TASK DETAILS:
From the records below, print only the part that opens with the line containing "Zoom into the presentation with magnifier" and closes with the line containing "Instruction: Open the hamburger menu icon"; omit the pictures.

GIVEN INFORMATION:

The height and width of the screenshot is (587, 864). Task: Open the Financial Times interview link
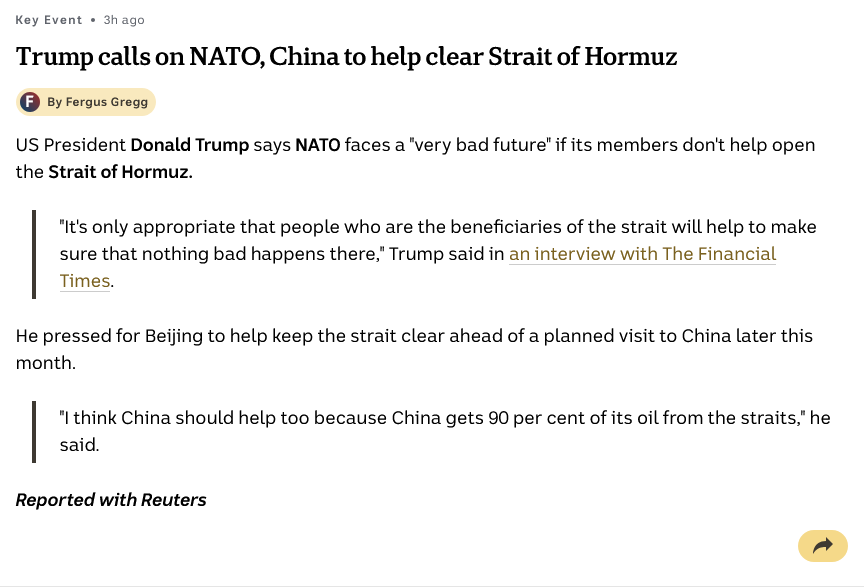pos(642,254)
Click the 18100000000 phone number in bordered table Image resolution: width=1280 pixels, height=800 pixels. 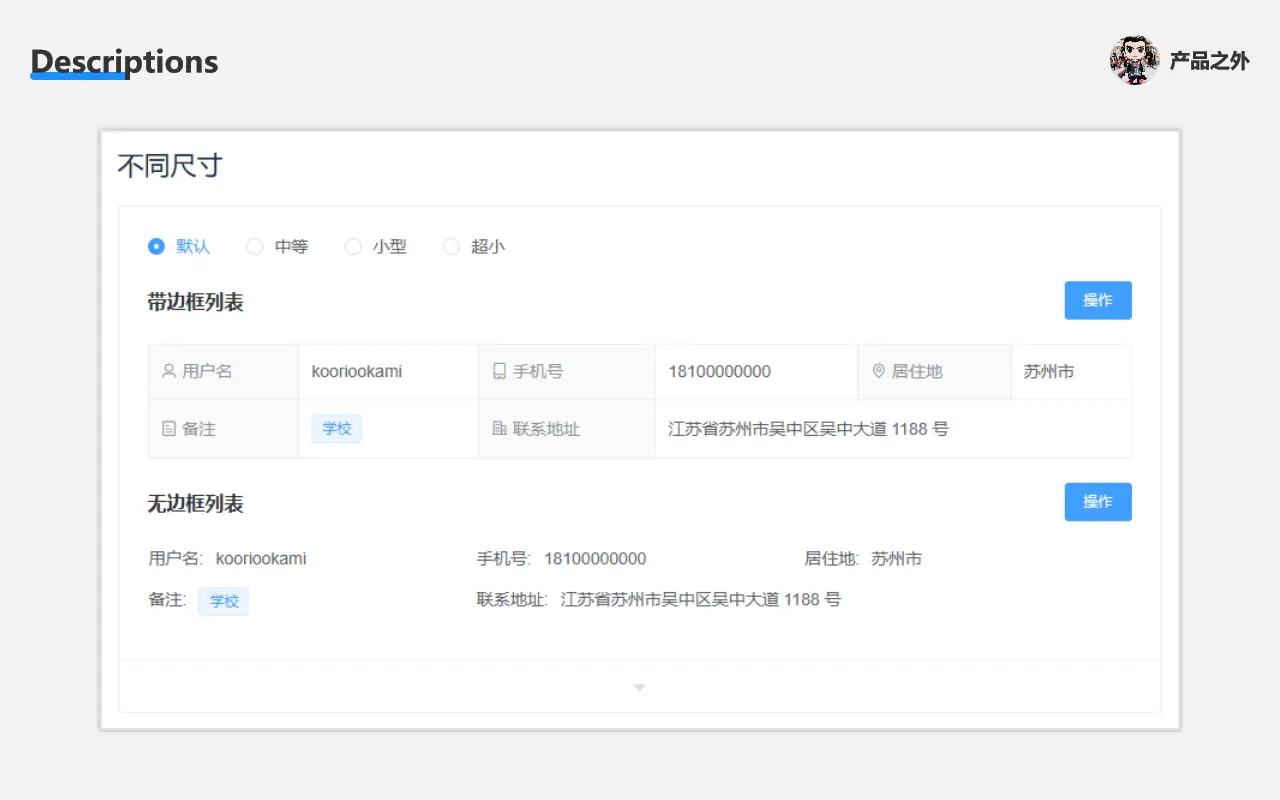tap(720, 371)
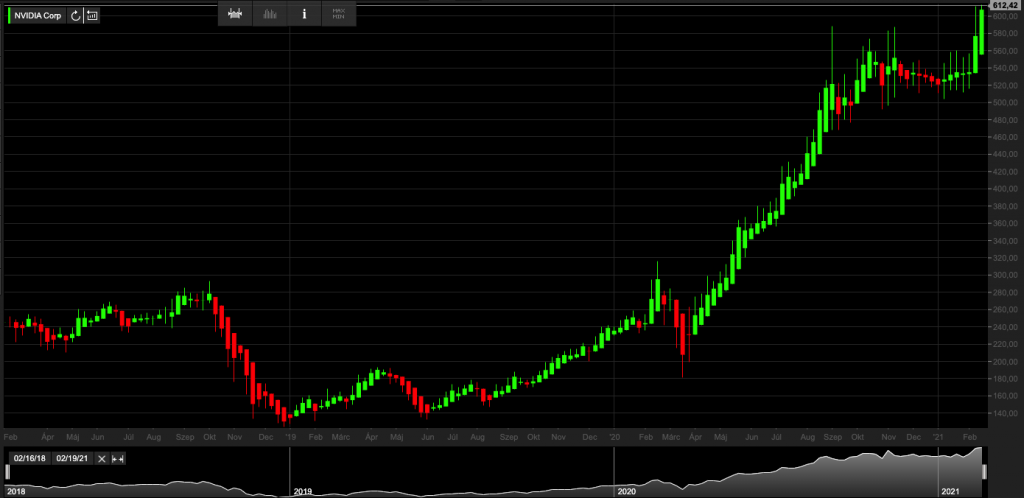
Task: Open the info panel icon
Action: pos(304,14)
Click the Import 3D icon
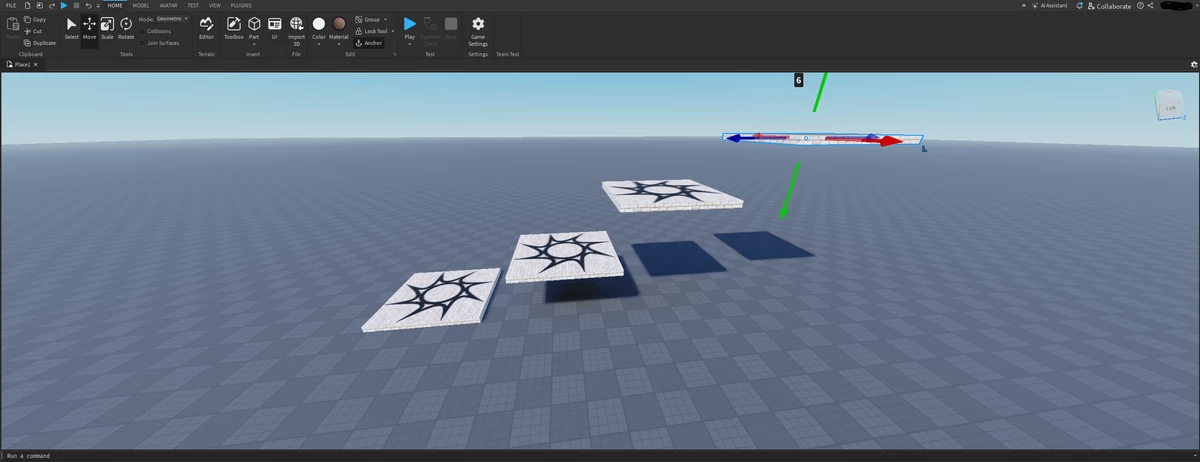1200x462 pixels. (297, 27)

* * *

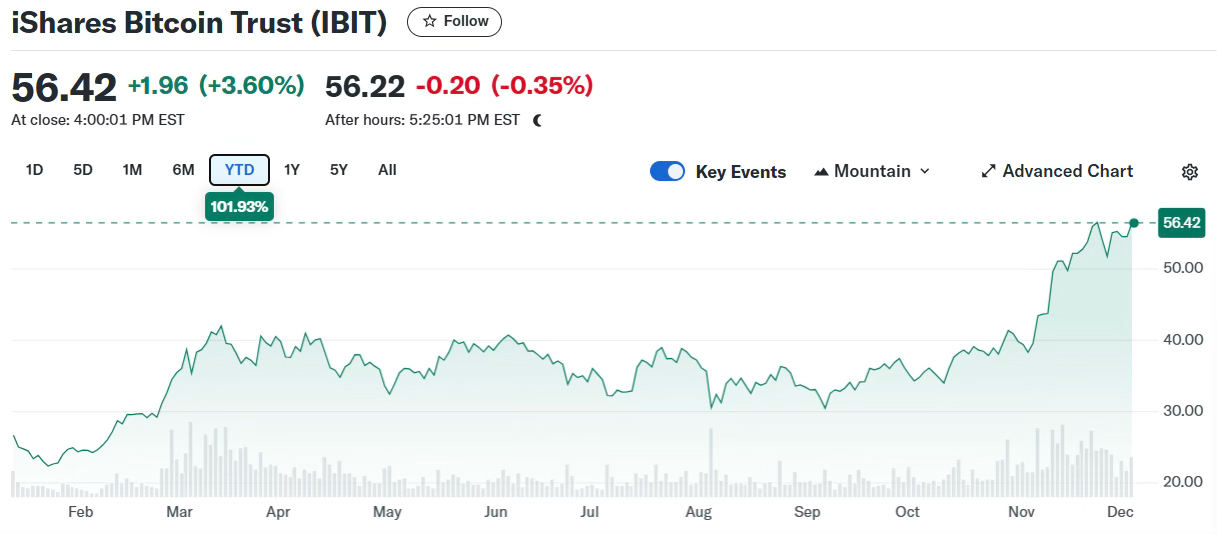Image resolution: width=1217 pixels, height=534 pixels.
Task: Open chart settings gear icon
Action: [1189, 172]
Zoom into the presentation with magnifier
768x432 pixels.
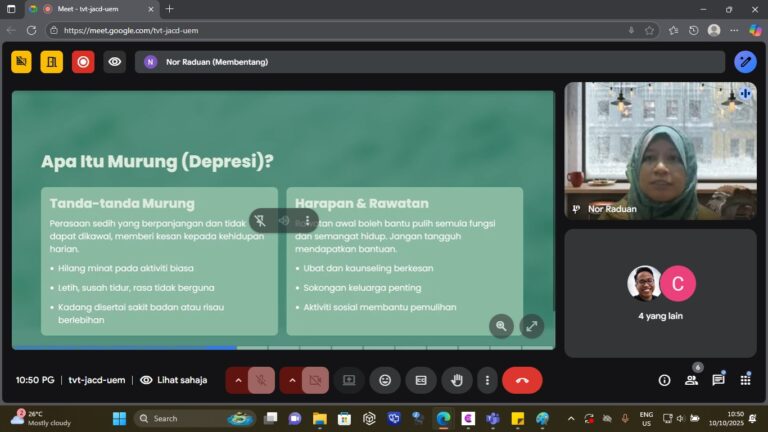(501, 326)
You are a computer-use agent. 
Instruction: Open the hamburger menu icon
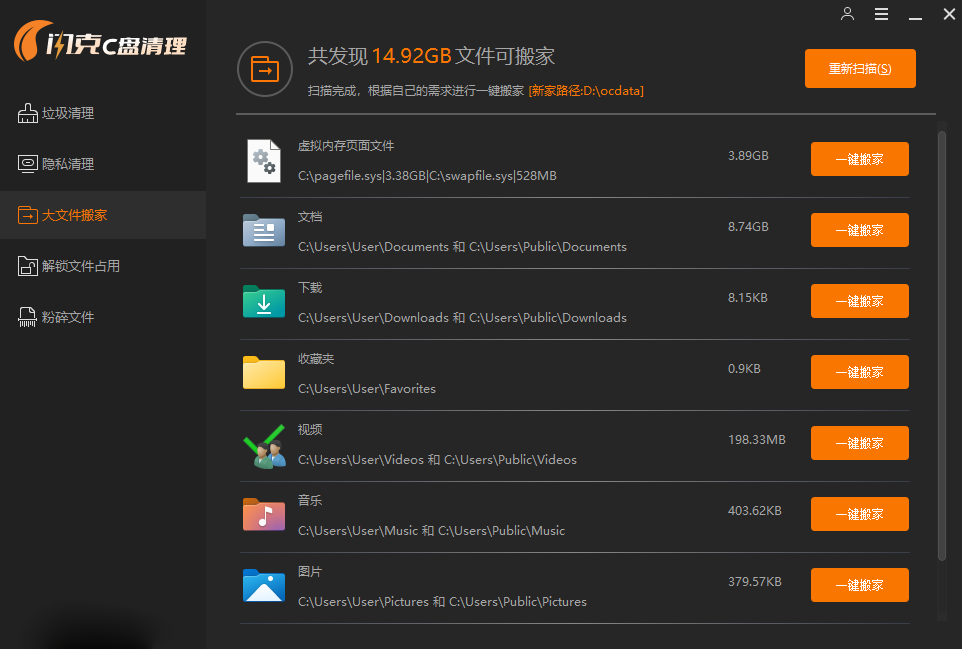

ANSWER AREA:
Zoom into the presentation with magnifier
768x432 pixels.
(501, 326)
You are a computer-use agent. 
Instruction: Open the hamburger menu icon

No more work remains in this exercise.